To sift through the noise, the system had to know you and your interests. Recommender systems as part of predictive analytics had to be developed to generate the algorithmic curation that is at the heart of the internet. This is a good example of how new tech creates new fields and jobs that never existed before and never even been thought of. Big data, predictive models, became an industry on their own, and you became a cookie.
User behaviour started being a commodity. Surveillance capitalism is born and you can be instantly recognized with device fingerprinting and service-side tracking. Deterministic and probabilistic models create a Single Customer View that follows you around the internet, no matter which device or platform you are using.
Having all the info in the world at your fingertips is extremely underappreciated and empowering. It is also massively expensive to do, but we have it for free. The saying “if you are not paying for the product, you are the product” is a foundation concept of the digital economy, and more or less, we have learned to accept it.
Now we have entered the next phase with the era of AI, and this should restart the conversation of privacy and what chatbots (companies) should collect from you and what they shouldn’t. The reason this is a different time is because it is a totally different tool. People are having conversations with AI chatbots, planning with them, and actually using them to develop things.
The individual responsible for the horrific Tumbler Ridge mass shooting used, according to a report, ChatGPT for scenarios of gun violence. His interaction with ChatGPT raised alarms within the company, and after a discussion, the company decided that it didn’t meet the "imminent and credible risk" threshold, and so they didn’t notify authorities.

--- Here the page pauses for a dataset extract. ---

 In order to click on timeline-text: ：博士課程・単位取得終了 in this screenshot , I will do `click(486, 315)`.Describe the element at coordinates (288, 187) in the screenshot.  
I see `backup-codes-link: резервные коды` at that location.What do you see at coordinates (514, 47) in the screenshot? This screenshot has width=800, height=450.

In hindsight, it seems to be a grave error, but is it? The time in between wasn’t “imminent” and what would authorities be able to do if it was reported back then? What if ChatGPT also made a mistake in the nature of the discussion with its chatbot and reported in error? Random questions on a scene or script development, for example, that could be very easily mistaken for reality and demand reality in response.
So what is AI chatbots’ role? Should they mind their own business? How can authorities react to what something that can be a predictive model? Who is liable for failure - a chatbot or authority? Watch the movie Minority Report.

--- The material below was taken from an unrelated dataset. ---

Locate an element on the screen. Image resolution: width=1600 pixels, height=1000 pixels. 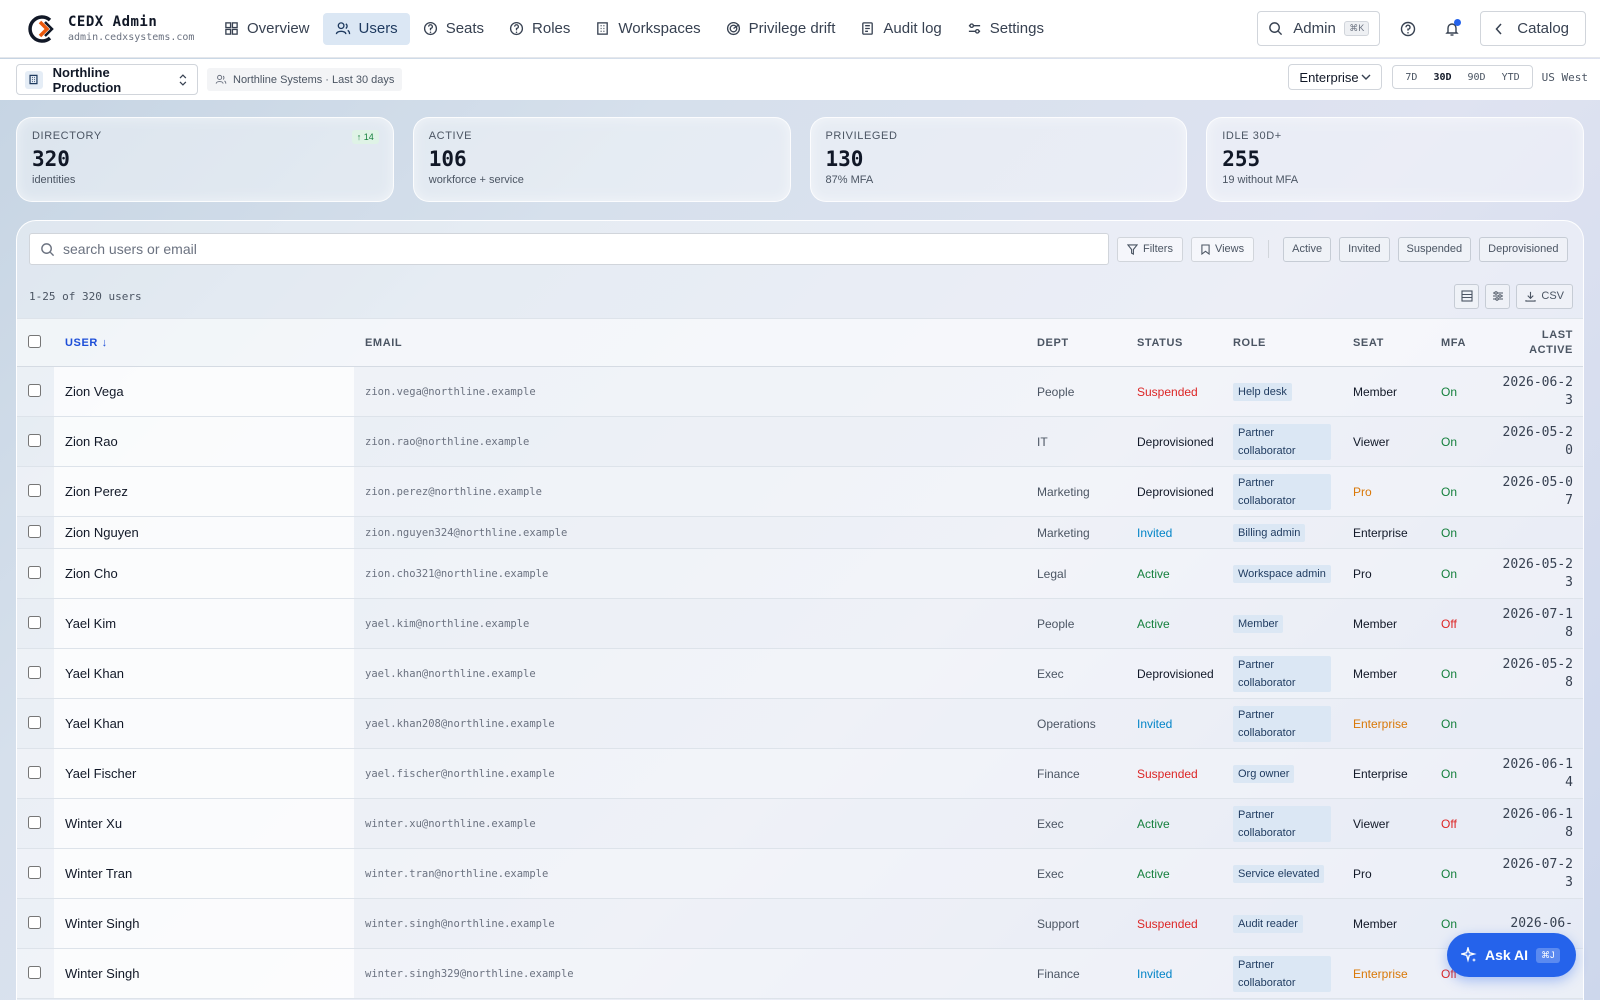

It’s clear that we are dealing with new variables we have no clear answers for, but as this technology is in its infancy, the number of these situations will only grow. Solutions and protocols will be needed. A family impacted by the tragedy is suing OpenAI, and it might be one of the most important cases that might start the ball rolling.

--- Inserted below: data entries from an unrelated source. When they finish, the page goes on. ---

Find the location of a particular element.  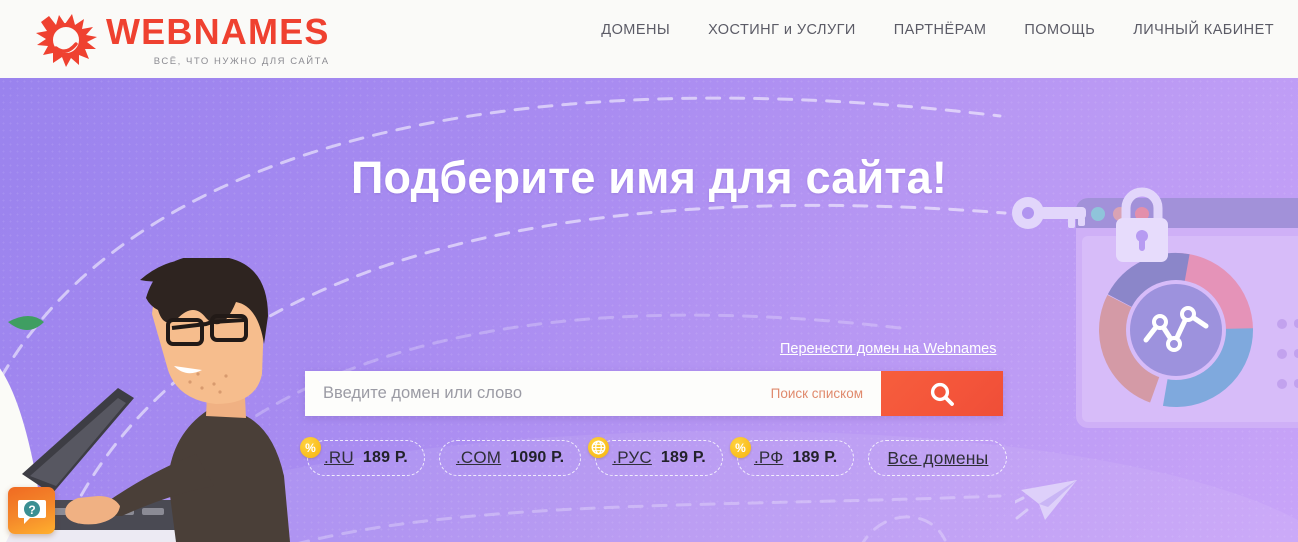

search-button is located at coordinates (942, 394).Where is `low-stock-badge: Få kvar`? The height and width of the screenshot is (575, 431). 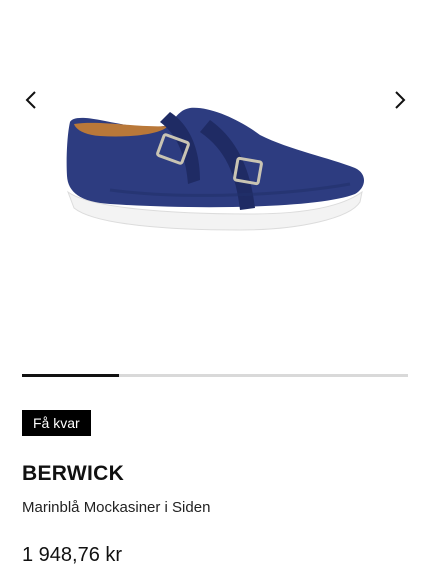
low-stock-badge: Få kvar is located at coordinates (56, 423).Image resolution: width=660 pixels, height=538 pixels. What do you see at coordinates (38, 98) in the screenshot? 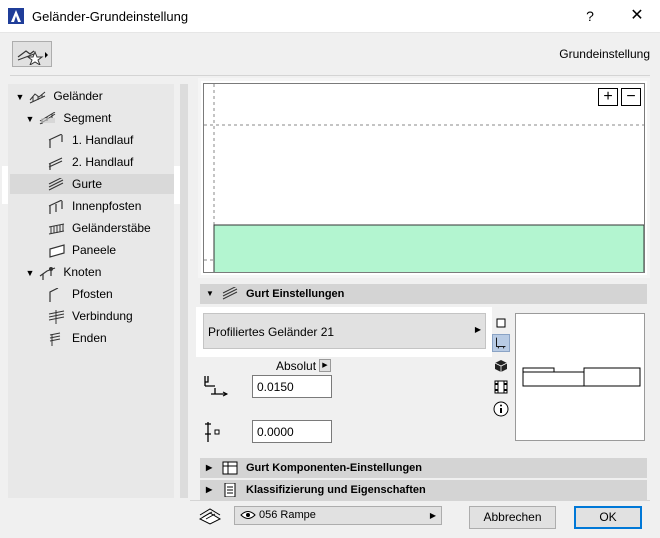
I see `railing-icon` at bounding box center [38, 98].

The other aspect of this technology utilization is when people actually build things. Be it apps or discovery processes, computations, training models etc. What protection do users have against back-end scraping?
Some businesses and enterprise-tier AIs aren’t used to train models. Many of the free and consumer tiers are set to “improve the model” by default. It is also not clear what ‘flags’ the systems can be set on for discovery just like they do for violent content.
How AI-generated content merges with human authorship for IP, protection and privacy is the deliberation. Will user input parameters that develop output innovations be counted as human inventors? Do the requirements of model training to develop the output have any ownership for the user and not used for a different company’s model?
As with all new things, there are many new scenarios that generate new questions. With such fast moving and impact technology as AI, we need to start thinking of answers sooner than later.